ON SUNDAY, a pupil of King Edward VI School, Stratford-upon-Avon, will process to the parish church, Holy Trinity, carrying a quill. To the side of the sanctuary stands a bust of William Shakespeare. In his right hand, he holds a quill pen. Every year, on the Bard’s supposed birthday, it is replaced with a new one by the current head boy of the school that the great playwright attended more than 400 years ago.
The ceremony is an eloquent emblem of how we relate our present to our past. Honouring tradition is an essential part of that, but so is reimagining it to fit the circumstances of the world in which we live today. Getting the balance right is no easy task, as I discovered, celebrating Easter in Stratford.
We paid three visits to the theatre. The first, Julius Caesar, offered an object lesson in how not to bring a classic up to date. Its young director, Atri Banerjee, offered a box of fireworks, many of which misfired, and all of which failed to add up to a convincing vision: a purposeless Greek chorus; actors running furiously in circles; undiscriminated modern dress, which stripped the characters of status; a revolving box representing the realm of the dead — with some arbitrarily clothed in celestial raiment, and others not.
Most unconvincing was the gender-swapped Brutus and Cassius, both played by women. The RSC has experimented with this successfully in the past. A female Cymbeline a few years ago brought a maternal grief that added profoundly to the play, but here it seems a piece of fashionable muddled-pronoun tokenism, at odds with Shakespeare’s exploration of martial honour.
What made this more mystifying was that the next morning, in Julius Caesar Unwrapped, the assistant director and three understudies laid bare the thinking behind the production’s painstaking rehearsal process. How had such interesting ideas produced so unpersuasive an outcome?
Less bold, but more convincing, was the play that reopened the RSC’s Swan Theatre, which had been closed since the lockdown. Aptly, Hamnet, a dramatisation of Maggie O’ Farrell’s novel, is set against another pandemic: an outbreak of the bubonic plague in 1596 which, she imagines, kills Shakespeare’s only son, the 11-year-old Hamnet (Book Club, 21 October 2021).
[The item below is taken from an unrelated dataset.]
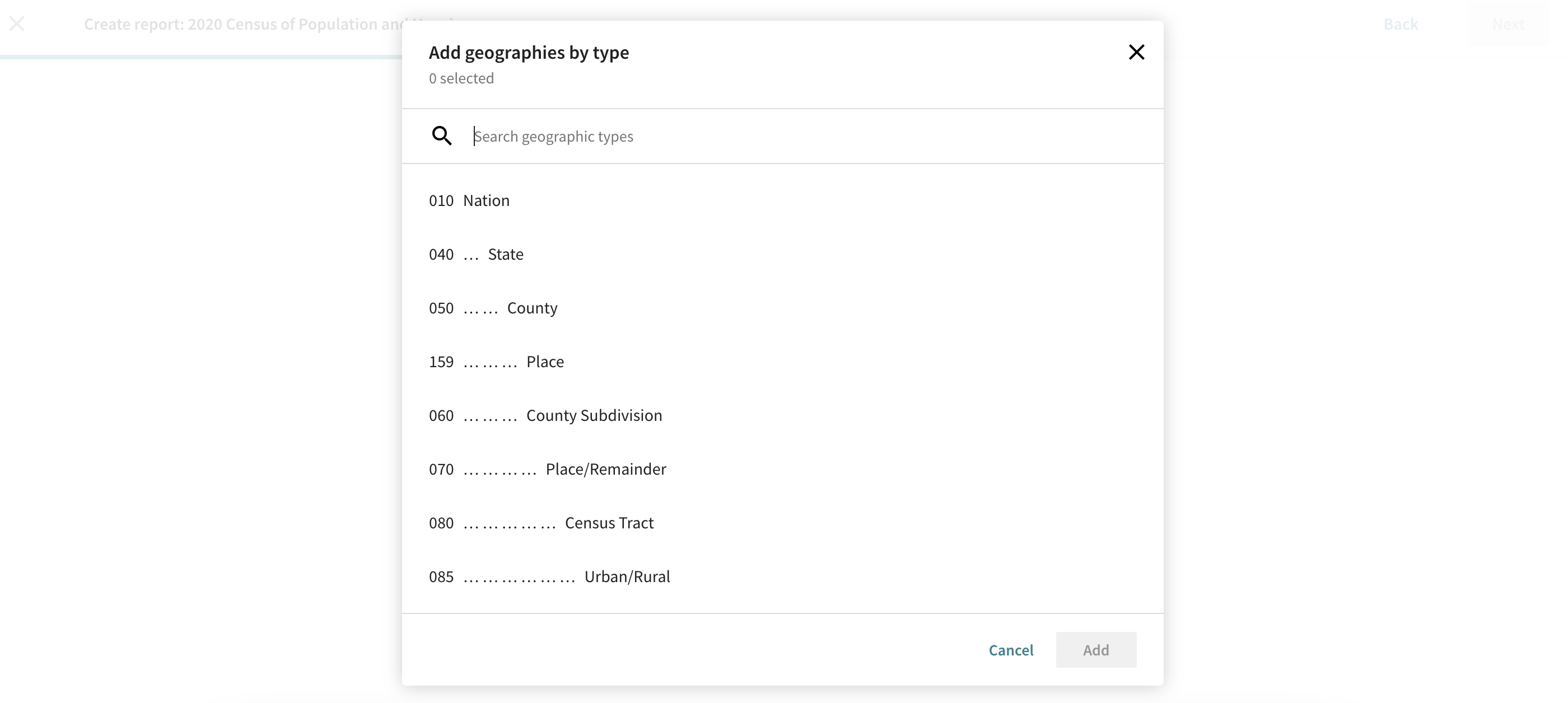The height and width of the screenshot is (703, 1568).
Task: Click the Search geographic types field
Action: (791, 136)
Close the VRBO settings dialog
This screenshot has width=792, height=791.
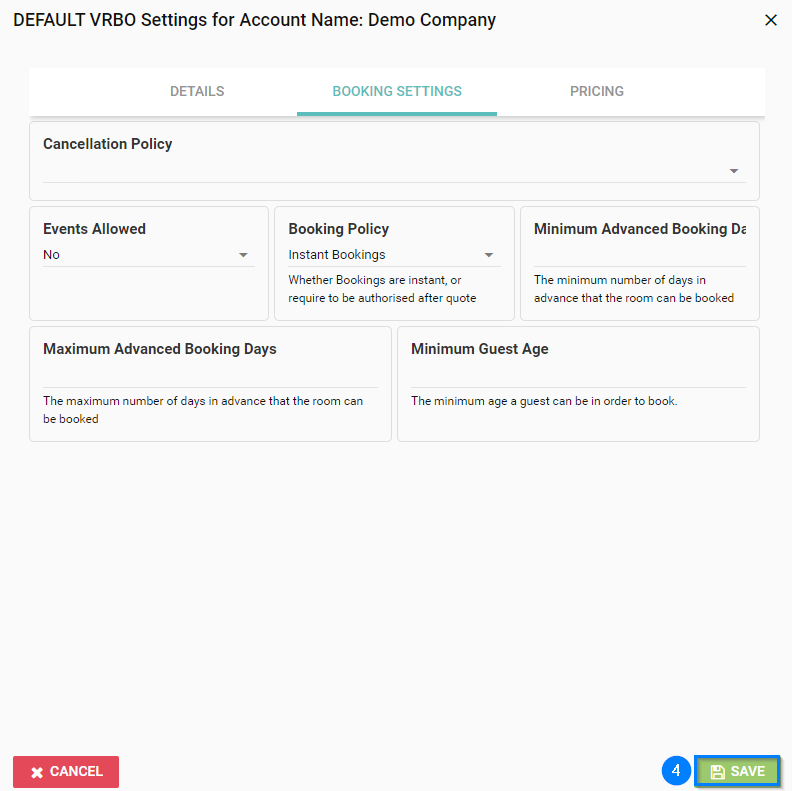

Clearly drawing on Germaine Greer’s seminal Shakespeare’s Wife, which wove a rich tapestry of the lives of ordinary women in 16th-century Stratford, the play conjures the woman’s world of giving birth, nursing, feeding, clothing, and herbal healing in which Shakespeare was nurtured. Anne Hathaway, previously portrayed by biographers as an illiterate scold, here offers a mystical serenity to contrast with her husband’s fiery genius in how they grieve for their son’s death. Hamlet was written soon afterwards.
Yet the most persuasive demonstration of how the present is enriched by the past did not come in Shakespeare’s theatre, but in the church of which, in 1611, he became a lay rector. The liturgies of the Easter Triduum included a ceremony of stones before the cross; Reproaches sung by a fine collegiate choir; a dramatic indoor kindling of the vigil fire; and the gradual illumination of the ancient nave as the Lumen Christi passed from contemporary candle to candle. After a lifetime of high drama, Shakespeare could find nowhere better to end his days.